Introduction
Margin calculation is a critical aspect of trading futures and options, impacting your leverage, risk exposure, and trading strategies. This guide explores how margins are calculated across different scenarios, including near-month, mid-month, and far-month contracts, as well as various trade types.
Key Factors Affecting Margin Calculation
Contract Expiry:
Margins vary based on whether the contract is:- Near-month (closest expiry)
- Mid-month
- Far-month (distant expiry)
- Stock Volatility:
Highly volatile stocks require higher margins due to increased risk.
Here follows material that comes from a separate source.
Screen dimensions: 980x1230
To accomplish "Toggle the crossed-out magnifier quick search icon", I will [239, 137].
Trade Type:
- Normal Trade: Full margins apply.
- Intraday (MIS) Trade: Lower margins but must be closed the same day.
- Cover Order: Requires a predefined stop-loss, offering the highest leverage.
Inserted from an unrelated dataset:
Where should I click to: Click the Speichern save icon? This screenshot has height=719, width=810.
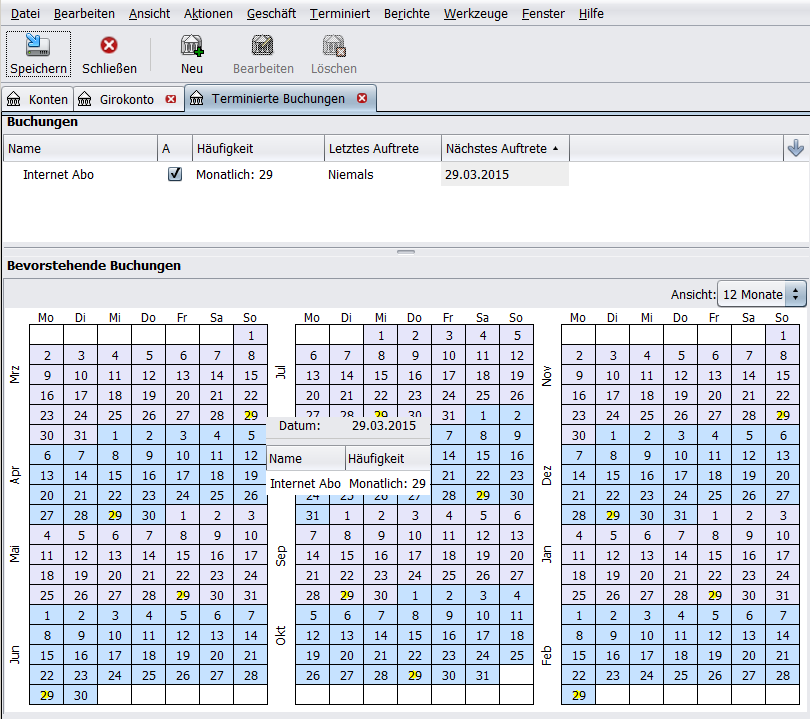(38, 46)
Margin Calculation Examples
Case 1: Nifty Near-Month Futures (Nov-2018)
- Contract: Nifty Futures
- Lot Size: 75 units
- Notional Value: ₹801,544
- Margins:
| Margin Type | Amount (₹) | Max Lots (₹5L Margin) |
|---------------------|------------|-----------------------|
| Normal (VAR + ELM) | 76,115 | 6 |
| Intraday (MIS) | 22,834 | 21 |
| Cover Order | 8,015 | 62 |
👉 Explore more about futures trading strategies
Case 2: Bank Nifty Mid-Month Futures (Dec-2018)
- Contract: Bank Nifty Futures
- Lot Size: 20 units
- Notional Value: ₹5.26L
- Margins:
| Margin Type | Amount (₹) | Max Lots (₹5L Margin) |
|---------------------|------------|-----------------------|
| Normal | 50,197 | 9 |
| Intraday (MIS) | 15,059 | 33 |
| Cover Order | 5,265 | 94 |
Types of Margins in Futures Trading
- VAR Margin: Covers potential losses under normal market conditions.
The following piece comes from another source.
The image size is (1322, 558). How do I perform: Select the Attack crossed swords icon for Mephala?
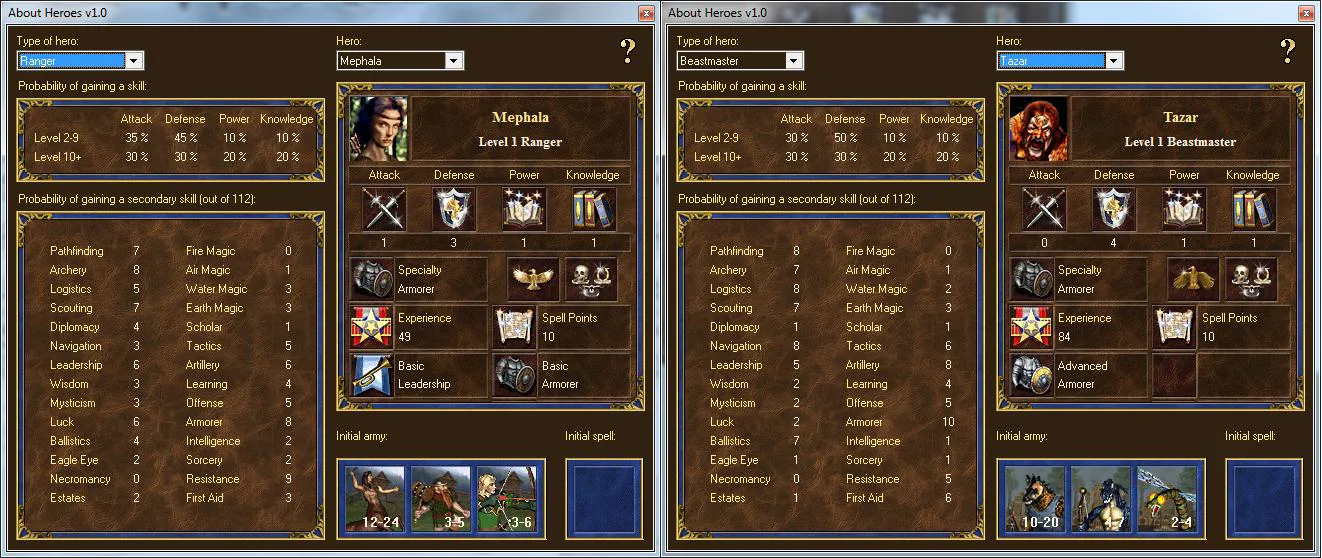384,210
- Extreme Loss Margin (ELM): Safeguards against exceptional volatility.
- Exposure Margin: Additional buffer mandated by SEBI.
FAQs
Q: How are futures margins calculated?
A: Margins combine VAR and ELM, adjusted for contract expiry and volatility.
Q: Why do intraday trades have lower margins?
A: Intraday positions are closed the same day, reducing overnight risk.
Q: What’s the advantage of a cover order?
A: It offers higher leverage by linking a stop-loss to the trade.
Q: Can brokers adjust margin requirements?
A: Yes, brokers decide intraday and cover order leverage within regulatory limits.
👉 Learn how to optimize your trading margins
Conclusion
Understanding margin calculation helps traders optimize capital and manage risk effectively. Whether trading Nifty, Bank Nifty, or stock futures, choosing the right margin strategy is key to maximizing returns while mitigating potential losses.
Note: Always consult your broker for the latest margin requirements and policies.